To be sure, the upper echelons of both the Justice Department and the FBI are White House political appointees, including FBI Director Christopher Wray, Attorney General Jeff Sessions, and Deputy Attorney General Rob Rosenstein. However, beneath this upper crust, all Justice Department employees are hired based solely on their abilities and their merit, working diligently at their jobs without political interference or fear of retribution.

However, this does not mean that Justice Department employees cannot hold political opinions, vote, or make contributions to political candidates. Indeed, as Deputy AG Rosenstein recently explained to a Congressional committee, the political opinions and party affiliation of candidates for Justice Department positions are not taken into account in the hiring process. To do so would be a violation of the law. Under the 1978 Civil Service Reform Act, the “selection and advancement” for federal positions is “determined solely on the basis of relative ability, knowledge, and skills.” Nor, as Rosenstein has pointed out, can the Justice Department fire an employee for expressing personal political views, which is protected by the First Amendment, although the FBI did recently reassign FBI agent Peter Strzok from the Special Counsel’s Trump/Russia investigation to other duties when text messages by him that were disparaging of Trump were made public. Even though there is no evidence that such personal views by Agent Strzok influenced his professional work, his reassignment was entirely proper in order to avoid the appearance of impropriety or bias.

Trump appears to be persisting in his efforts to quash the Justice Department’s investigation of his team’s dealings with the Russians, even though those efforts have backfired to date. First, he tried to cajole then-FBI Director Comey into dropping the investigation of former NSA Michael Flynn’s Russia contacts during the campaign and the transition period. When Comey balked, Trump simply fired him. This strategy, however, had the unintended consequence of triggering the appointment of Robert Mueller as Special Counsel and an intensification of the investigation.
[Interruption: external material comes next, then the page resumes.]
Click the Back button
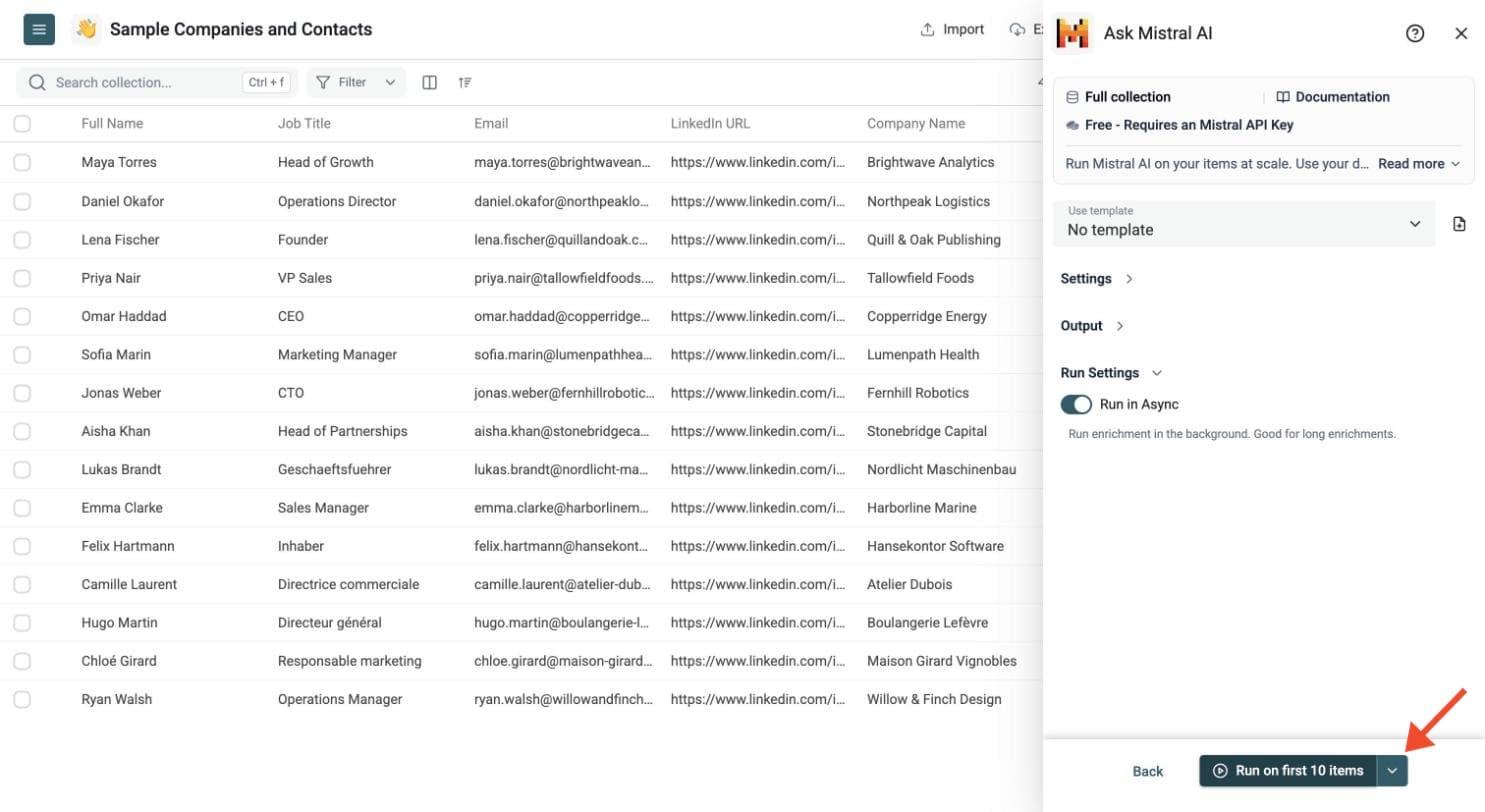1485x812 pixels. point(1148,771)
Trump has also bitterly criticized Attorney General Jeff Sessions for having recused himself on the Russia investigation, but Sessions, to his credit, has more or less stuck by his guns and refused to be pressured into resigning.
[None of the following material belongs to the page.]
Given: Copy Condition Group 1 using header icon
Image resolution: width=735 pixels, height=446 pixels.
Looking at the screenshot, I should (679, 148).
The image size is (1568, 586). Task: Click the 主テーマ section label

Now Trump’s allies in the press and in Congress have intensified their efforts to discredit and undermine the FBI and the Special Counsel’s office in the eyes of the public.  One of Trump’s opening salvos attacked the FBI as supposedly being in “tatters” and therefore not worthy of public respect.  By vowing to restore the FBI to its former glory, or making it “greater than ever,” it seems likely that Trump is laying the groundwork for a possible firing of Mueller or, at the very least, indelibly tainting the Russia investigation as a partisan “witch hunt.” If he succeeds in this effort, then he will be inoculated, he hopes, from the fallout of any additional indictments or plea agreements with present and former members of the Trump team, which could then be dismissed as further evidence that the “deep state” is engaged in a slow-rolling “coup ” to oust Trump from the White House.

Trump’s campaign to undermine and dishearten the FBI appears to have been at least partially successful, since FBI Deputy Director Andrew McCabe, who has been one of the specific targets of the well-orchestrated assault on the FBI’s credibility, has announced that he will be retiring soon, even though he is only 49 years old. The FBI’s top lawyer, James Baker, was also abruptly reassigned last week.

If the Trump Administration and its allies continue on this course unopposed, they will have carried out their own “coup,” which will involve the politicization of the Justice Department for the first time in modern history, and the end of the Justice Department’s proud history of professionalism and political independence. The stakes could not be any higher.